Noche Disco

Hace unos días regresé a una noche disco que sin saberlo, había dejado sin terminar. Fue como volver a un campo de batalla humeante y con cenizas de una guerra librada hace 20 años. La temática consistió en regresar el tiempo a los años ochenta del siglo pasado y recaudar fondos para alguna fundación mamarracha; de las que lloriquean por alguna razón bondadosa y tierna. No lo recuerdo.
Pero aseguraban una noche del recuerdo. Así que quise enervar la memoria de aquello que un día fui. Algo difícil.
Debo decir que yo me había cortado la coleta y en un tiempo, ya cinerario, dejé el party animal que embridaba mis noches. Pero me volví hacia los fantasmas del pasado que me miraron entrar a la disco como si los años no hubieran mermado mi cabello, mi piel y mi fanatismo por consumir madrugadas. Entonces se iba a las disco y el antro era un lugar barriobajero y asqueroso al que nadie, medianamente pensante, se le ocurriría ir. Hoy, a cualquier cosa le llaman antro. La disco era el emblema galáctico de la era post nuclear. Ya se sabe. Ronald Reagan y la guerra de las galaxias.
Esa noche la música pastaba entre lo teto y lo brillante. Pero la discoteca como preámbulo erótico de los que llegaban solos y se adosaban una pareja en la tenue estridencia de una luz laser volvía a ser bienhechora, milagrosa.

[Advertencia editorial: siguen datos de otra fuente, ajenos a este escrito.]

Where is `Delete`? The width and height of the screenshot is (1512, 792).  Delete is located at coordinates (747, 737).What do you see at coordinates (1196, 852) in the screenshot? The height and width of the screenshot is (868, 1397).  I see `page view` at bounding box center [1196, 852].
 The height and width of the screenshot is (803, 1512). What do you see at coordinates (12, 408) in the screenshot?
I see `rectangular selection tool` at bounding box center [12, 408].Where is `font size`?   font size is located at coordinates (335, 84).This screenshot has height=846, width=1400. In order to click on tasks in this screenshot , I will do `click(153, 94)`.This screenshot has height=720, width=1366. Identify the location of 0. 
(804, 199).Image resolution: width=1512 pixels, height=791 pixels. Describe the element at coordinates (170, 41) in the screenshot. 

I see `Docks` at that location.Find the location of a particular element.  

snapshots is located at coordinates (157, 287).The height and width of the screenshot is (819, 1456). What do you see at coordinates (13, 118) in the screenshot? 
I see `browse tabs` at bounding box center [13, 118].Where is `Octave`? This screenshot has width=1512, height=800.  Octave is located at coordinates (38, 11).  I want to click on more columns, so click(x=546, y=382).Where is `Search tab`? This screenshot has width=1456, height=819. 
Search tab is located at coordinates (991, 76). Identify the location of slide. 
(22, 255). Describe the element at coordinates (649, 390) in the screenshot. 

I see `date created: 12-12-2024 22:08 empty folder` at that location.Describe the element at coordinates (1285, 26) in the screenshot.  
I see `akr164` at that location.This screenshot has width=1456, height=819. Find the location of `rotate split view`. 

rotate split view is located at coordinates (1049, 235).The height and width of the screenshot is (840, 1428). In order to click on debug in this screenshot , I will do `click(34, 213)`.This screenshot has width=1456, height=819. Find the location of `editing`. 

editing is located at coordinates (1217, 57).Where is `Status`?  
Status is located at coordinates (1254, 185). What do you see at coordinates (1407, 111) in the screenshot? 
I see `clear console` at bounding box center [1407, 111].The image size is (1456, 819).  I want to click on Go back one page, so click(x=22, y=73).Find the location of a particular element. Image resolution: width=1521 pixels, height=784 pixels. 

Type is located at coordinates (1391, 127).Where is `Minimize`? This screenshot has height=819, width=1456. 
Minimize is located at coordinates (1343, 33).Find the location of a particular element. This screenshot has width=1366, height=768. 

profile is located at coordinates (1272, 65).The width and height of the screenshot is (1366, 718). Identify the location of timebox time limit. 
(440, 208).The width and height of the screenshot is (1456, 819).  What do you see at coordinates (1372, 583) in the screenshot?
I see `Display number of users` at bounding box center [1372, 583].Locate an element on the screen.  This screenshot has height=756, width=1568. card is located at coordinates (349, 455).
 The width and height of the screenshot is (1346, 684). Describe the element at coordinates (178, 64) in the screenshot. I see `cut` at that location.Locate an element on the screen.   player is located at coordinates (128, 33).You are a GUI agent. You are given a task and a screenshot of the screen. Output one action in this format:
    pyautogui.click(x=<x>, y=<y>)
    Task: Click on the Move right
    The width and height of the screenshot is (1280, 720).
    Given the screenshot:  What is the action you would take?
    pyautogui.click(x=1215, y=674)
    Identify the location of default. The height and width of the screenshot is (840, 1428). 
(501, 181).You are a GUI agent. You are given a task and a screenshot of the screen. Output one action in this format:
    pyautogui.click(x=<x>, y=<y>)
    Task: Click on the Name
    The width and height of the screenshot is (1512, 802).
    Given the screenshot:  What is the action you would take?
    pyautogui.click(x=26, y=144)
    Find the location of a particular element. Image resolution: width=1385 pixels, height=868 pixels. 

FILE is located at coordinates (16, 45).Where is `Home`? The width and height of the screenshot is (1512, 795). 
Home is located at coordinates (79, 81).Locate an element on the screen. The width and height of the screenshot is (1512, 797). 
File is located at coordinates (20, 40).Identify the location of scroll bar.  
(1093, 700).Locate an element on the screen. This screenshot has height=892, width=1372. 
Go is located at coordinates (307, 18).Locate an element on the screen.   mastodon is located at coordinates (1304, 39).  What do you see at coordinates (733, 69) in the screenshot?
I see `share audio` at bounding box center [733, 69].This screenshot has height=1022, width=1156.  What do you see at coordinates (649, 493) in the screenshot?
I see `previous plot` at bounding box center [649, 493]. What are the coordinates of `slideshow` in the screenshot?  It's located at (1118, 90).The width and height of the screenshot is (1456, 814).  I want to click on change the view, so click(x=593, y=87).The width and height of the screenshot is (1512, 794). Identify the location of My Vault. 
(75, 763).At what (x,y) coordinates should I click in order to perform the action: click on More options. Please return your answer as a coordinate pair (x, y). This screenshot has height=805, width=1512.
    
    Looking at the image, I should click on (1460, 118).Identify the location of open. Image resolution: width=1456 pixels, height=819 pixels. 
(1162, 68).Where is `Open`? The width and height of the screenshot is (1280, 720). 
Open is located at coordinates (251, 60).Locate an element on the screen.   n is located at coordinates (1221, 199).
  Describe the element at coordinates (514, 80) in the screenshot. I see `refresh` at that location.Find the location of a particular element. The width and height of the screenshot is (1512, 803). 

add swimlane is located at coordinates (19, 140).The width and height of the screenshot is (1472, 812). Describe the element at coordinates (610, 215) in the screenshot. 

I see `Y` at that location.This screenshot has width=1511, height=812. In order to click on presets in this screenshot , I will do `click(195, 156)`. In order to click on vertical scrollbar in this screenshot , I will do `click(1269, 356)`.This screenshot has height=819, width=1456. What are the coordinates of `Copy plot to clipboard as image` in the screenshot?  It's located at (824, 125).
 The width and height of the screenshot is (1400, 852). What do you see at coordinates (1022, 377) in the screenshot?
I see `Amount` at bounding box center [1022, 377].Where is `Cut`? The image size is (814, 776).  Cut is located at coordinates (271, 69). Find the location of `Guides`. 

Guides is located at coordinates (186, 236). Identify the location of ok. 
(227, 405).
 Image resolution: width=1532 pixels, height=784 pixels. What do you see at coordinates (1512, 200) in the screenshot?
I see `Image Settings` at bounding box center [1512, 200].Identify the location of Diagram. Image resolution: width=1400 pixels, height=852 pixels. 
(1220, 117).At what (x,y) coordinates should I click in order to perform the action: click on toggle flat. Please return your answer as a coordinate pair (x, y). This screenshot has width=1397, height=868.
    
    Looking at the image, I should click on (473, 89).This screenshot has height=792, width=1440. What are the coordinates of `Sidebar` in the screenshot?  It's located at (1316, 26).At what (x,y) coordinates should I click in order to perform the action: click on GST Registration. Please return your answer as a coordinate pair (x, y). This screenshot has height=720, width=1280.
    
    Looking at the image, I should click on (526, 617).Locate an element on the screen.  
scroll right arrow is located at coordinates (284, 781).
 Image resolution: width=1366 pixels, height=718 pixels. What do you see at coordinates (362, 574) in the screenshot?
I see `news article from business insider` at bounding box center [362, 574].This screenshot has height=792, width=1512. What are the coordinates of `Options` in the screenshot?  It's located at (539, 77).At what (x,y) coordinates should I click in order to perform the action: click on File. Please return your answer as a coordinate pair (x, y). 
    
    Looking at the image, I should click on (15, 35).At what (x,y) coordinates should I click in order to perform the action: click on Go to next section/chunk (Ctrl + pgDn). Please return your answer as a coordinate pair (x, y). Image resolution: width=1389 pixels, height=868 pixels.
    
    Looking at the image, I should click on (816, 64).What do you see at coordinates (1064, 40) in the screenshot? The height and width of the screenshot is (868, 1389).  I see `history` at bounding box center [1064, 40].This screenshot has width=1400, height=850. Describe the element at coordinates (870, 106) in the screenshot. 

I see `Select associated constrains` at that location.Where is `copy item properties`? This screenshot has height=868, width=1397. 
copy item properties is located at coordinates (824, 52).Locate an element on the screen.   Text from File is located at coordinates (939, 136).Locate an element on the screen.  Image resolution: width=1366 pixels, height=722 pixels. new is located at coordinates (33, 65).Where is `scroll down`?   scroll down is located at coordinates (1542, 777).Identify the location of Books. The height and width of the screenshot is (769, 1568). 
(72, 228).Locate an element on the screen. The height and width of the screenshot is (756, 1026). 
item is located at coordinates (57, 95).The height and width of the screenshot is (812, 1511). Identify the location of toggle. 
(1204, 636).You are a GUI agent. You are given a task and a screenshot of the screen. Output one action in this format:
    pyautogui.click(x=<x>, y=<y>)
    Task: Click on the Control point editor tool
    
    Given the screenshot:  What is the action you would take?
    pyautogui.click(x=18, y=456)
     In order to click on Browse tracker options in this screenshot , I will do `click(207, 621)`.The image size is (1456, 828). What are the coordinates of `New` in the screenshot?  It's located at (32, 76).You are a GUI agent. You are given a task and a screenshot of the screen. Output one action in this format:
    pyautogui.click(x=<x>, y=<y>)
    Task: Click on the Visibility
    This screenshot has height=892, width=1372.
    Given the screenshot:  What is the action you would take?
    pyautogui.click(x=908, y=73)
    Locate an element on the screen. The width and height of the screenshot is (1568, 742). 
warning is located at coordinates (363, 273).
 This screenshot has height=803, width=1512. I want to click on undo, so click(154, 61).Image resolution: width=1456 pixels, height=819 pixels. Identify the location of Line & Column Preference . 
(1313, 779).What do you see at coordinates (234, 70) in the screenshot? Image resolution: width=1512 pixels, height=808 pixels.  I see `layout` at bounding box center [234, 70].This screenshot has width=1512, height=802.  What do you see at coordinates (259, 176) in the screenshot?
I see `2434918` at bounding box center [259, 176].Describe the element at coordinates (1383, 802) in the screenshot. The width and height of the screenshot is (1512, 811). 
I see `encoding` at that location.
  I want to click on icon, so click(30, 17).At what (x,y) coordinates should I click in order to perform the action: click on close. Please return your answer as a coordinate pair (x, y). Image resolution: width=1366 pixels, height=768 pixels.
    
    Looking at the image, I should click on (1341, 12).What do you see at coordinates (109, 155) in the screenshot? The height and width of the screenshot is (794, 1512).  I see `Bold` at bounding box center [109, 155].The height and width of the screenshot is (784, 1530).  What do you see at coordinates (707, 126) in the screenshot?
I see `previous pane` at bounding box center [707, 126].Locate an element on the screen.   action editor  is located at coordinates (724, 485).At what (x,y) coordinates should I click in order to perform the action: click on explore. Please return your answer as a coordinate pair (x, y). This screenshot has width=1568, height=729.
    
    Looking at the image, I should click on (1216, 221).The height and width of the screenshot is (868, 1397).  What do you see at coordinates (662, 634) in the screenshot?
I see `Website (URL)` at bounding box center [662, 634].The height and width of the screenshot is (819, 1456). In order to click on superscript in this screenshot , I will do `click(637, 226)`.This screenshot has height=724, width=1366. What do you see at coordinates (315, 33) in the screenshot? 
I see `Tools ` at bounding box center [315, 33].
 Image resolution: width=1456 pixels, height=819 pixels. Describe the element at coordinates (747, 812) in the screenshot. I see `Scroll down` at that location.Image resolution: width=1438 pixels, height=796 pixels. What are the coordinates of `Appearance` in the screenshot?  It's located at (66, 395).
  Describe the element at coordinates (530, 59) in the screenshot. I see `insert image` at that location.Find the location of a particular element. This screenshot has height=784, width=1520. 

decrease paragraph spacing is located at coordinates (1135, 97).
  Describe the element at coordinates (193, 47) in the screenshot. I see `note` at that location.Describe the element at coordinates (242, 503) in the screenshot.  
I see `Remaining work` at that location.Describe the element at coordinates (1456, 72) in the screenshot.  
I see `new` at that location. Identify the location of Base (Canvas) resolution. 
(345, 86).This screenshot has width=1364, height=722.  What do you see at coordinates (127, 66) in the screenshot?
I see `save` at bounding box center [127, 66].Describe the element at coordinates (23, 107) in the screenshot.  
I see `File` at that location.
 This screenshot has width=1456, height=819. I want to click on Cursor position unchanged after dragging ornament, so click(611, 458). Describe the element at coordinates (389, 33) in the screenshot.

Pues volví a esa disco esperando que todo tiempo pasado fuera era el mejor, y encontré que el mío sí lo fue. Casi en el olvido, hallé unas huellas de mi adolescencia que hoy por hoy juegan a las vencidas con mi edad. Al calcular el tiempo, di con que no habían pasado más que veinte años y( entonces yo surcaba los 16) cuando pude otear en el horizonte que la noche estaba hecha para mí y recordé, que después de las 3 de la mañana, uno traspasa esa realidad cuántica y en lugar de ser tragado por un hoyo negro para montarse a otra dimensión, la dinámica es de distinta manera: a partir de las 3 de la mañana uno brota a una superficie lisa y conmovedora, no importa la droga o el alcohol utilizado como vehículo transportador; allí renacen los rostros que nos acompañan. Aparecen más claros, más nítidos, como espejos bravucones y reflejos irreductibles; es tierra fértil para los besos, las euforias que se arrecian como si en cada minuto que corre después de las tres de la mañana, el tiempo fuese a pasmarse y ya, cuando rompe el alba, el hechizo se despinta entre el carmín y el rubor de los amanecidos.
Un camino del recuerdo.
Alrededor estaban los mismos que dejé cuando fui la última vez a una disco. Pero los miré calvos, gordos y arrugados. Pero estaban allí, fieles a la resurrección de los ochentas, esperando al Mesías que brotaba de unas bocinas que parecían estallar el lugar y a las almas cuarentonas devolviendo la halitosis de su pubertad a un estado de sitio y de tiempo. Un estado irregular.
Corrí hasta la pista. Bebí el vodka que no había bebido en años. Enloquecí con el humo artificial dando brincos y alaridos en ese eterno bordado musical tejido por el DJ.
Recordé el camino que lleva a las madrugadas. Abrí la puerta. Me bebí los años y traspasé el himen de las tres de la mañana. Al despuntar el alba, la pequeña manita de mi hija menor me golpeó la cara. Apenas habían pasado tres horas de sueño. Entonces supe, de manera implacable, que todo tiempo presente es el mejor.